### Exercise inputs
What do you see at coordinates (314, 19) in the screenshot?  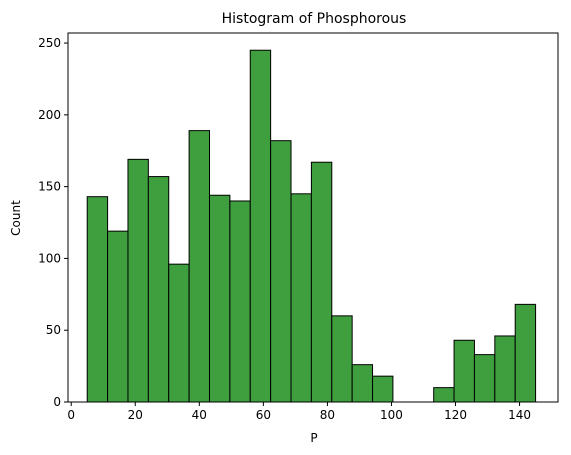 I see `chart-title: Histogram of Phosphorous` at bounding box center [314, 19].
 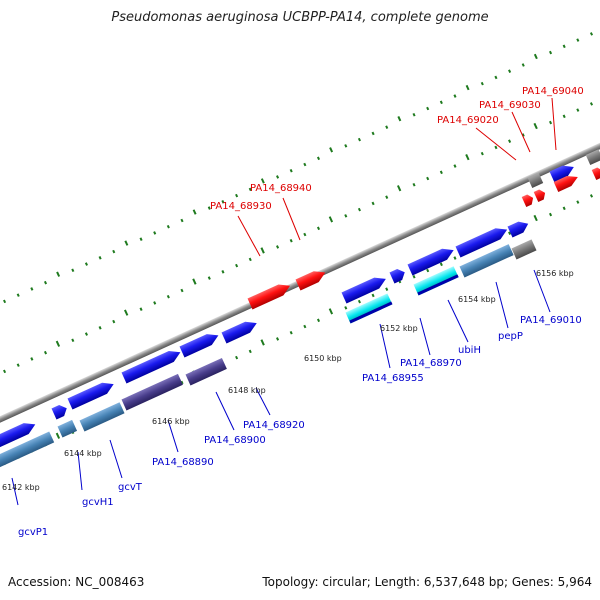 I want to click on cyan-gene-bar, so click(x=369, y=308).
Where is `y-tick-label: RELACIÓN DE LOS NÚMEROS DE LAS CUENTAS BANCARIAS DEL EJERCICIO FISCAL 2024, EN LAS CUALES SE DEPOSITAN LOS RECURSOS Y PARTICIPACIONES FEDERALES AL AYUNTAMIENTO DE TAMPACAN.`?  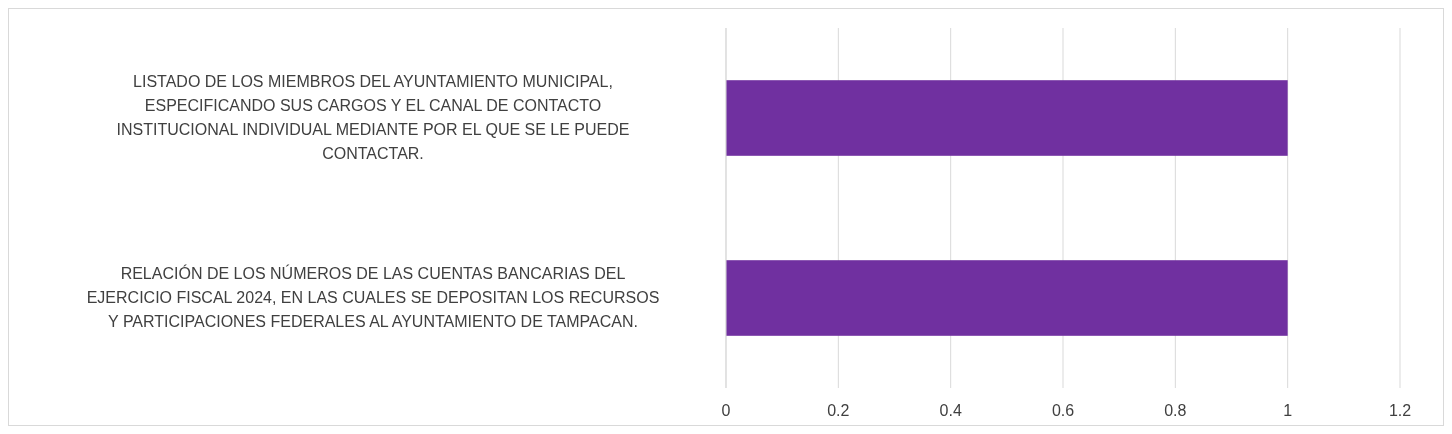 y-tick-label: RELACIÓN DE LOS NÚMEROS DE LAS CUENTAS BANCARIAS DEL EJERCICIO FISCAL 2024, EN LAS CUALES SE DEPOSITAN LOS RECURSOS Y PARTICIPACIONES FEDERALES AL AYUNTAMIENTO DE TAMPACAN. is located at coordinates (373, 297).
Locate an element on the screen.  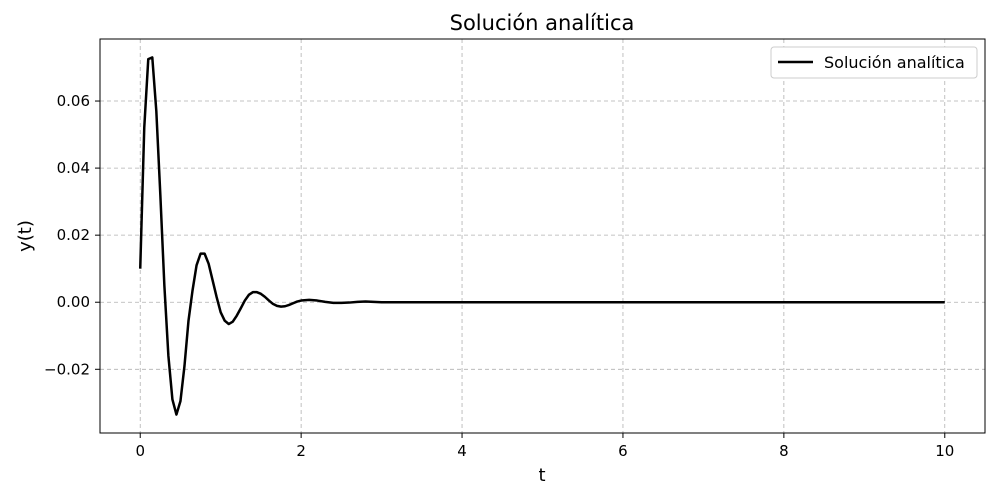
x-tick-label: 6 is located at coordinates (623, 451).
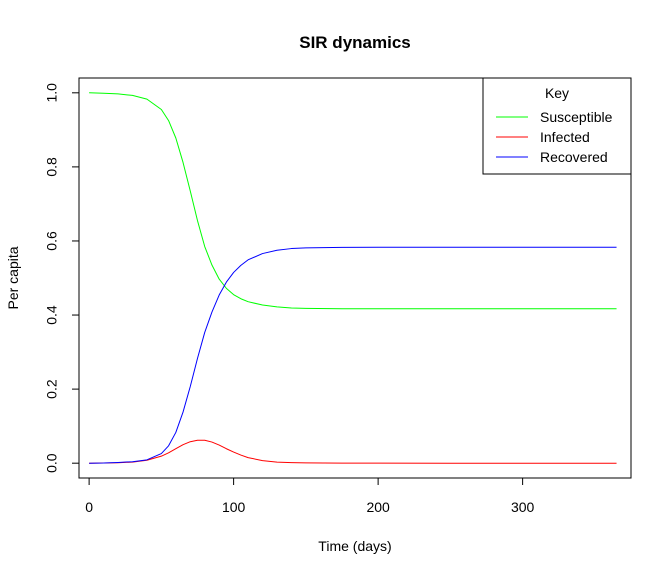 The height and width of the screenshot is (576, 672). What do you see at coordinates (353, 452) in the screenshot?
I see `series-line-infected` at bounding box center [353, 452].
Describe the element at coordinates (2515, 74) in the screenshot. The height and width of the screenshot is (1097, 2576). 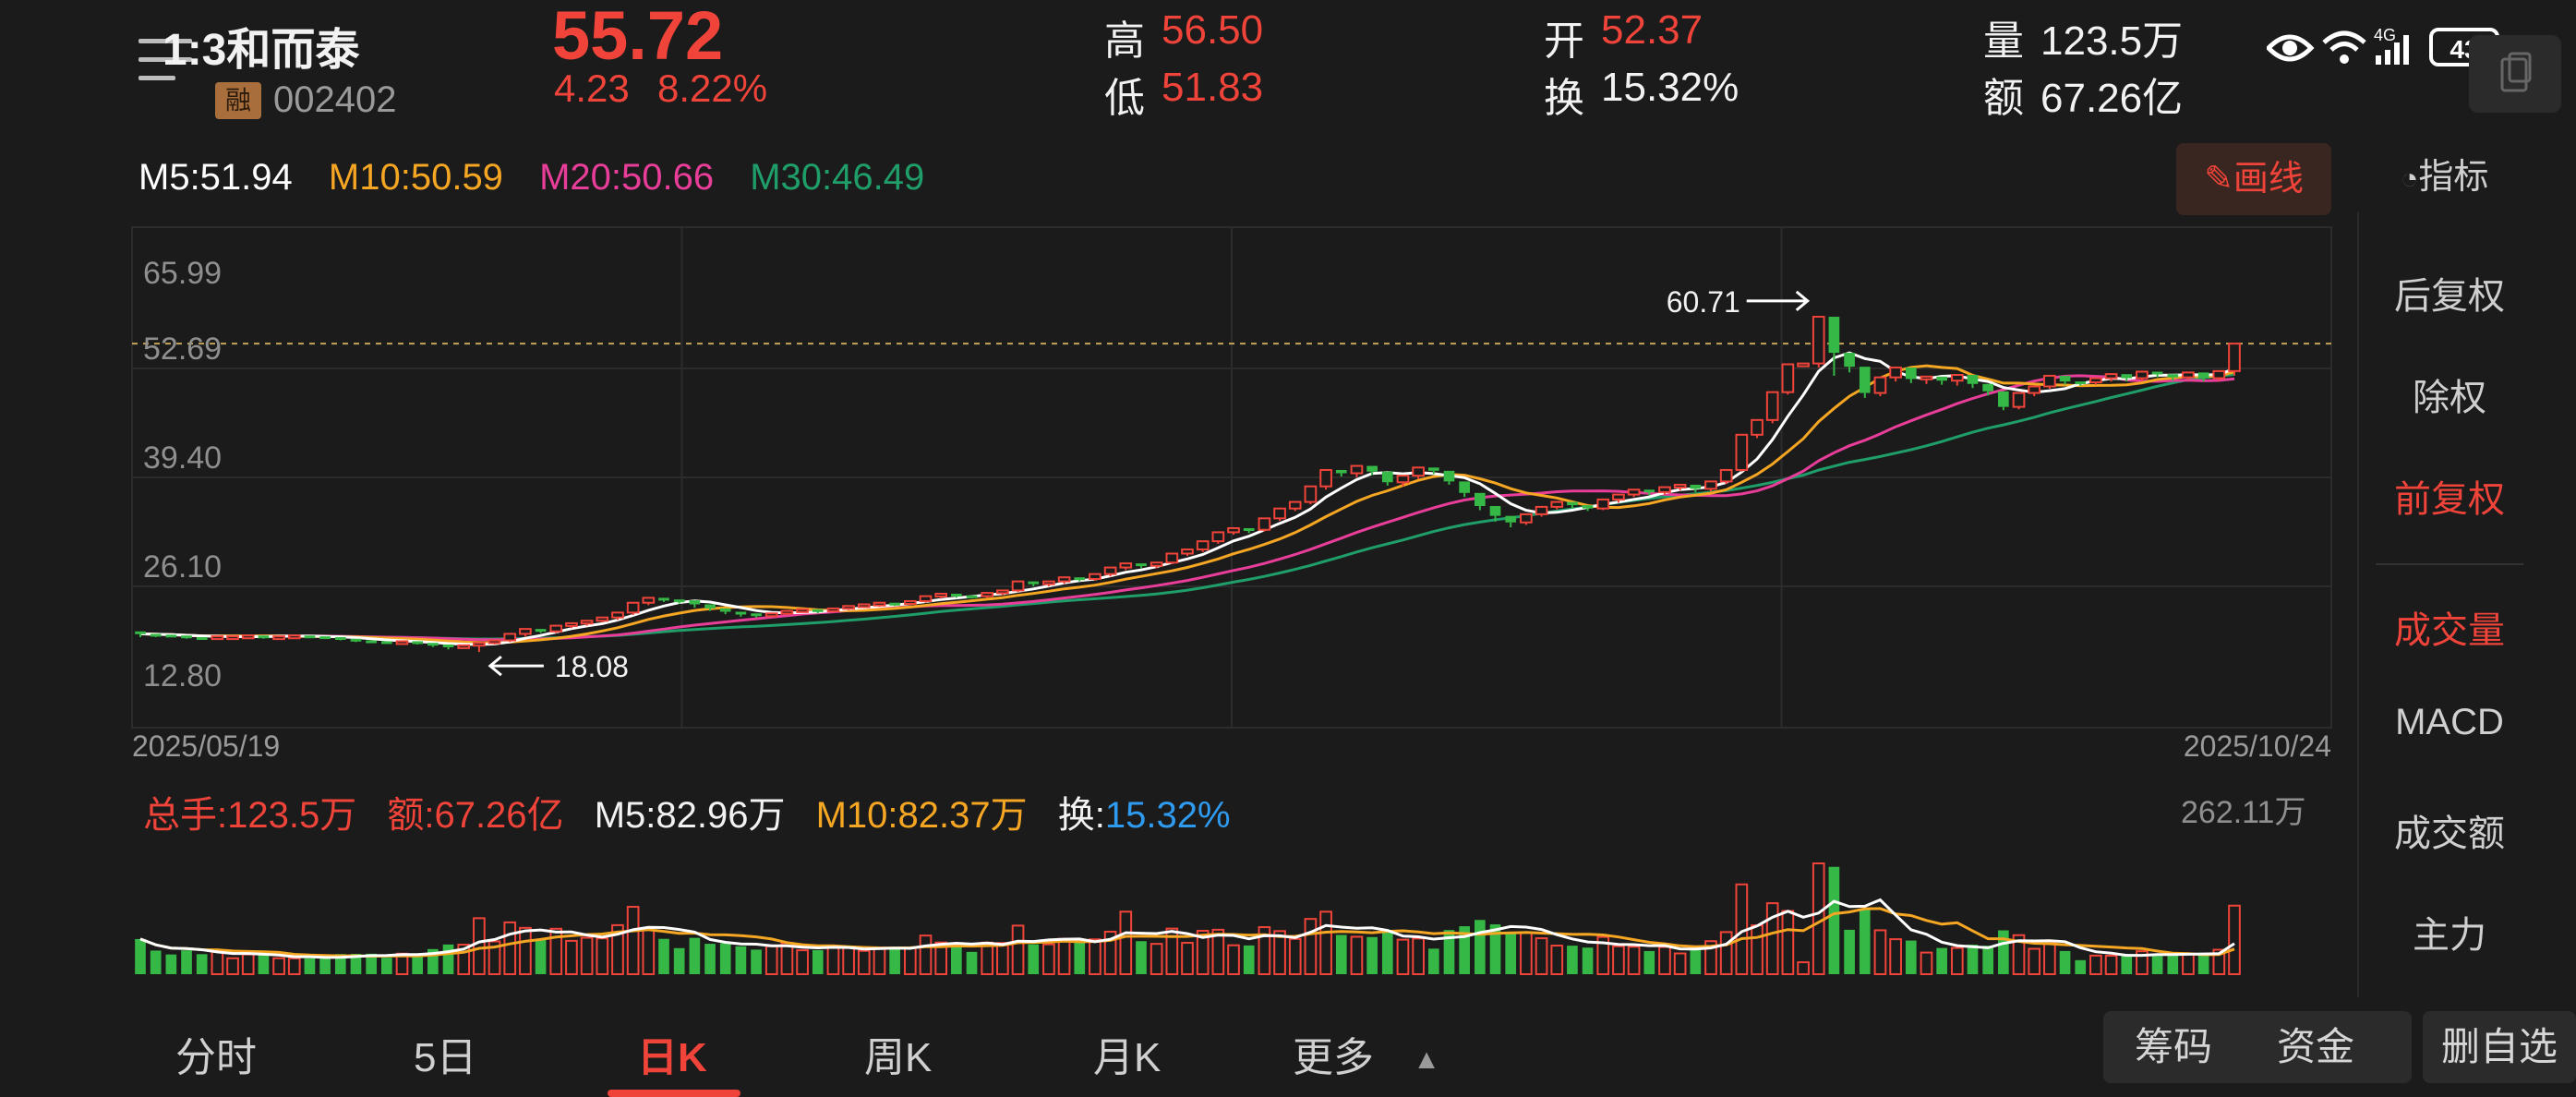
I see `window-mode-button` at that location.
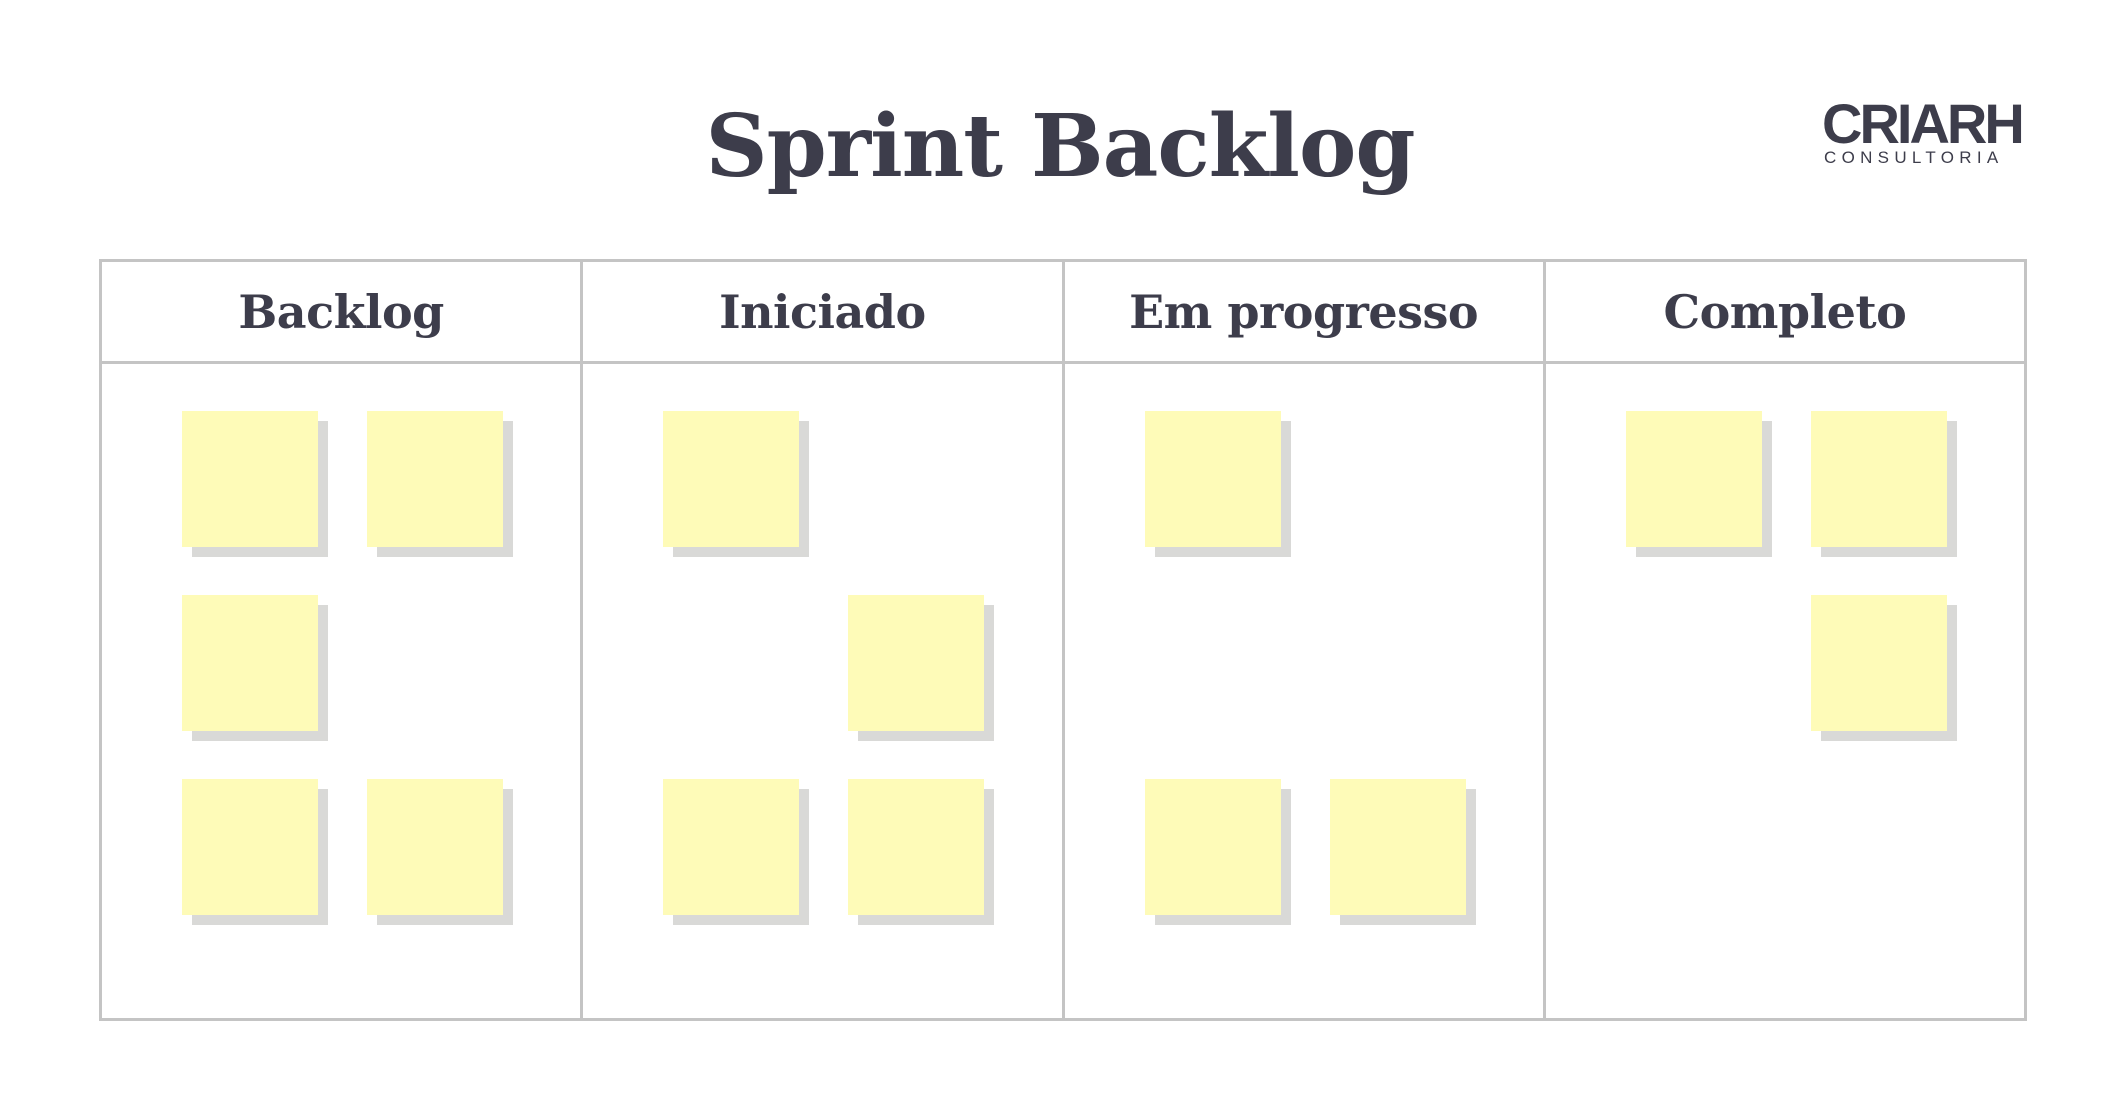 This screenshot has width=2120, height=1120. Describe the element at coordinates (1060, 146) in the screenshot. I see `page-title: Sprint Backlog` at that location.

### Assignment
Copy the entries word for word, beginning at the line that contains "Describe the element at coordinates (2515, 74)" and stopping at the end of the entries. Leave out the pictures.

### Exercise solution
Describe the element at coordinates (2515, 74) in the screenshot. The height and width of the screenshot is (1097, 2576). 
I see `window-mode-button` at that location.
 This screenshot has width=2120, height=1120. Describe the element at coordinates (1060, 146) in the screenshot. I see `page-title: Sprint Backlog` at that location.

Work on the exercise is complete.